First we'll define our model hyperparameters and create DataLoader objects for our training and validation splits.

In [None]:
# These hyperparameters will be logged
hyper_params = {
    "learning_rate": 1e-1/10,
    "epochs": 150,
    "batch_size": 32,
    "weight_decay": 1e-8,
    'threshold': 0.75
}

experiment.log_parameters(hyper_params)

In [None]:
# Create pytorch data loader for training set
train_target = torch.tensor(train_data['Class'].values.astype(np.float32))
train = torch.tensor(train_data.drop('Class', axis = 1).values.astype(np.float32))
train_tensor = data_utils.TensorDataset(train, train_target) 
train_loader = data_utils.DataLoader(dataset = train_tensor, batch_size = hyper_params['batch_size'], shuffle = True)

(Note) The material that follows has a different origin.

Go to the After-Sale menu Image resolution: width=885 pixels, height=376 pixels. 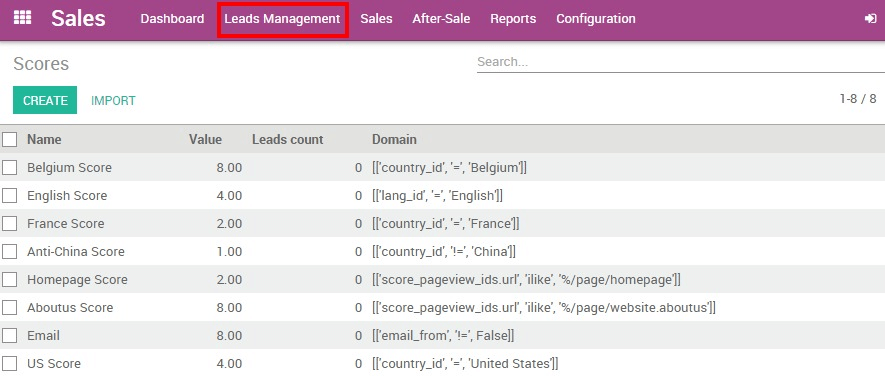click(x=441, y=19)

# Create pytorch data loader for validation set
val_target = torch.tensor(val_data['Class'].values.astype(np.float32))
val = torch.tensor(val_data.drop('Class', axis = 1).values.astype(np.float32))
val_tensor = data_utils.TensorDataset(val, val_target) 
val_loader = data_utils.DataLoader(dataset = val_tensor, batch_size = 1, shuffle = True)

In [None]:
class Autoencoder(nn.Module):
    def __init__(self):
        super().__init__()
        self.encoder = nn.Sequential(
            nn.Linear(30,14),
            nn.Tanh(),
            nn.Linear(14,7),
            nn.Tanh(),
            )
        self.decoder = nn.Sequential(
            nn.Linear(7, 14),
            nn.Tanh(),
            nn.Linear(14,30),
            nn.Tanh()
            )
    def forward(self,x):
        x = self.encoder(x)
        x = self.decoder(x)
        return x

In [None]:
model = Autoencoder()
criterion = nn.MSELoss()
optimizer = torch.optim.Adam(model.parameters(), 
                             lr=hyper_params["learning_rate"], 
                             weight_decay=hyper_params['weight_decay'])

In [None]:
for epoch in range(hyper_params['epochs']):
    losses = []
    for (data, _) in train_loader:
        # ===================forward=====================
        output = model(data)
        loss = criterion(output, data)     
        # ===================backward====================
        optimizer.zero_grad()
        loss.backward()
        optimizer.step()
        losses.append(loss.detach().cpu().numpy())
    # ===================log========================
    experiment.log_metric('epoch_loss', np.mean(losses), epoch = epoch+1)

    losses = []
    labels = []
    preds = []
    embeds = []
    
    for data, label in val_loader:
        # ===================forward=====================
        reconstructed = model(data)
        loss = torch.sigmoid(criterion(reconstructed, data)).item()
        losses.append(round((loss),6))
        labels.append(label.item())
        preds.append(reconstructed[0][-1].item())
        embeds.append(reconstructed[0][:-1].detach().cpu().numpy())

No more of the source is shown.